_TASK TO CARRY OUT:_ Which lines run from the one containing "Privacy Policy (55, 947)" to the last line of the entries? Return them exactly, with nothing more.

_Pixel coordinate grounding data:_
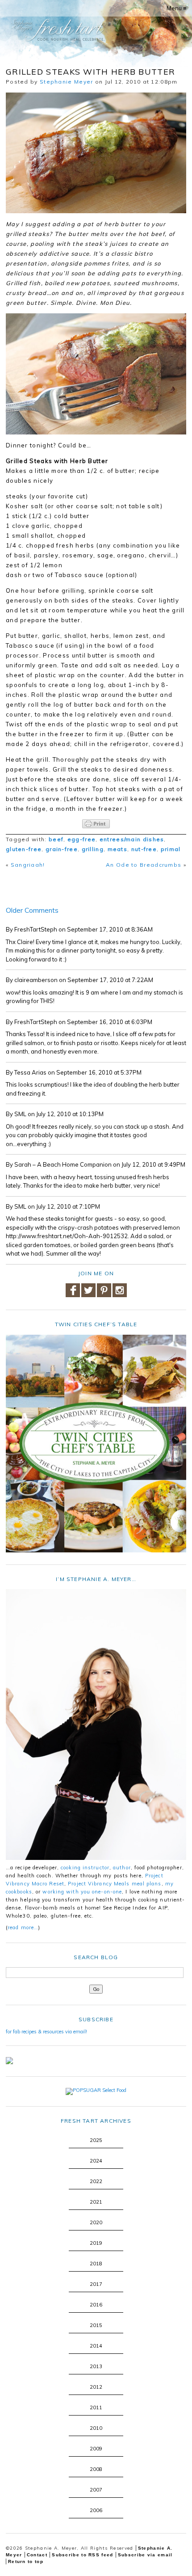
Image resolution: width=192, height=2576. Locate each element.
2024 (96, 2161)
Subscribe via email (145, 2554)
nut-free (144, 849)
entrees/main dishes (132, 839)
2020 (96, 2222)
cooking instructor (85, 1867)
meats (118, 849)
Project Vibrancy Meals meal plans (114, 1883)
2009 (96, 2448)
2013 (96, 2366)
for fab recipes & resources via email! (46, 2031)
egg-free (81, 839)
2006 (96, 2510)
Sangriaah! (28, 864)
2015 (96, 2325)
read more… (23, 1927)
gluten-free (24, 849)
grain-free (62, 849)
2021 (96, 2202)
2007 (96, 2490)
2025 (96, 2140)
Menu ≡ (177, 8)
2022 (96, 2181)
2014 (96, 2346)
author (122, 1867)
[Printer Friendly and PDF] (96, 823)
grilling (93, 849)
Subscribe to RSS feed (82, 2554)
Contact (37, 2554)
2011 (96, 2407)
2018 (96, 2263)
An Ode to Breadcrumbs (143, 864)
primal (171, 849)
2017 (96, 2284)
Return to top (25, 2561)
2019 (96, 2243)
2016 (96, 2305)
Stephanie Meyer (66, 81)
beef (56, 839)
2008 (96, 2469)
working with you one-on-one (82, 1892)
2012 (96, 2387)
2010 (96, 2428)
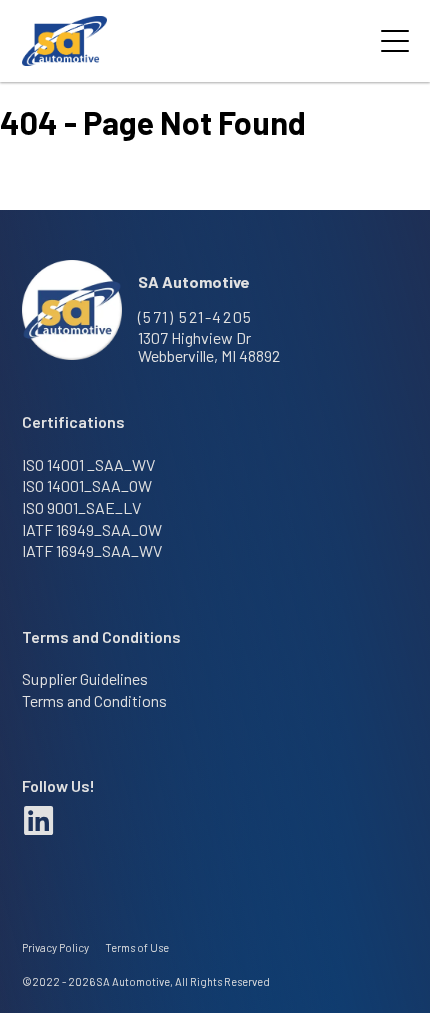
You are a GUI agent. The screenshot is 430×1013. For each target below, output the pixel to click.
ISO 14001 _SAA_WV (88, 465)
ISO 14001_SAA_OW (87, 486)
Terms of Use (137, 947)
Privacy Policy (55, 947)
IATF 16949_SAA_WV (92, 551)
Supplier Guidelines (85, 679)
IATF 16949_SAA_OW (92, 530)
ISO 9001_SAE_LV (81, 508)
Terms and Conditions (94, 701)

_SOLUTION FOR THIS PROBLEM:_
Privacy Policy (55, 947)
IATF 16949_SAA_WV (92, 551)
Supplier Guidelines (85, 679)
IATF 16949_SAA_OW (92, 530)
ISO 9001_SAE_LV (81, 508)
Terms and Conditions (94, 701)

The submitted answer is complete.